Na falta de iniciativa do poder público, Anderson Maurício decidiu ele mesmo a tentar mudar essa perspectiva na região, começando pela sua goma, hoje batizada de Casa Flor’Esta. Após uma imersão em estudos de conceitos de agrofloresta difundidos pelo suíço Ernest Gotsch, o artista viu que aquilo podia ser aplicado na sua residência e depois repassado para os vizinhos.

Foto: Daniel Arroyo

“Na periferia a gente sempre teve esse conceito de comunidade desde sempre, mas com o tempo isso foi se perdendo. A gente está buscando resgatar isso e levar essa ideia de agrofloresta para outros quintais”, afirma Anderson, que produz nos fundos da sua casa cerca de 215 pés de alface a cada dois meses e quase 15 cachos de banana.

“Claro que apenas eu e minha família não temos condições de consumir sozinhos todos esses alimentos, por isso vou fazendo uma política da boa vizinhança doando para pessoas que moram aqui na rua, porque esse também é um dos princípios do agroflorestamento, que tudo que vem da terra possa voltar para ela”, diz o artista.

Além de compartilhar o que produz com pessoas da comunidade, Anderson tem espalhado o conhecimento sobre o manejo da terra em pequenas áreas com outros moradores do local. Porém, uma das dificuldades é a nova organização arquitetônica e urbanística que existem nos bairros de periferia atualmente.

“É comum a gente encontrar casas com quintais grandes, mas cobertos por concreto ou cerâmica. As pessoas vêm na minha casa e percebem que é possível ter uma variedade grande de vegetais orgânicos dentro da própria casa e querem reproduzir isso nas suas residências”, conta.

Foto: Daniel Arroyo

Arte na feira

Como parte do projeto e para divulgar seu primeiro livro, Anderson, que é filho de feirantes e neto de carroceiros, leva a sua arte para feiras públicas da zona leste como forma de aproximar as pessoas do mundo das artes, o que para muitos moradores da região ainda é algo muito distante.“Eu fiquei impressionado fazendo essas intervenções. Tem gente que nunca tinha pegado em um livro na vida ou nunca o viram desta forma”

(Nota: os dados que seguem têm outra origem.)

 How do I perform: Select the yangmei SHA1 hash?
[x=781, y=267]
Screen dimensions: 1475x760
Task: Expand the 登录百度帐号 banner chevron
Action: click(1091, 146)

Nascido e criado no território, Anderson, que é formado em gestão cultural, tenta levar para a sua quebrada coisas que são mais comuns no centro e em bairros nobres de São Paulo, seja na arte ou na questão ambiental.  “As pessoas querem arte, querem morar em um lugar com mais árvores, elas só não têm acesso e, por isso, muitas vezes acham que não conseguem e que aquilo não é para elas”, afirma o artista.

Para Anderson Maurício, o fato desses temas terem maior circulação nos bairros mais nobres da cidade mexe até com a auto-estima das pessoas que moram na periferia. “Eu demorei muito para entender que eu já era gestor cultural mesmo antes de fazer o curso, porque eu já fazia várias coisas que vi lá. Da mesma forma, eu sou a primeira pessoa da minha família a publicar um livro. Você não tem noção da emoção que foi ver meu pai lendo o meu livro e declamando um poema meu”.

Foto: Daniel Arroyo

Com uma série de experiências dentro do teatro, incluindo encenar dentro de ônibus e em terminais rodoviários, o mergulho na literatura não foi um processo fácil para o ator e produtor. “É uma nova forma de arte. Diferente do teatro que você percebe a reação do público e se encerra após que a peça encerra, na literatura as pessoas levam o seu trabalho para casa e tem uma outra relação com aquilo e não temos como saber como foi recebido por cada leitor”, admite Anderson.

“Oráculo da Missão”, que teve um pré-lançamento no Jardim Romano no final do mês passado, será lançado oficialmente no dia 20 de agosto, na Ria Livraria, na Vila Madalena e estará na programação do Festival Literário Internacional de Poços de Caldas, o Flipoços. A obra tem ilustrações de Lucas Lopes e apresentação de Tatiane Lustosa.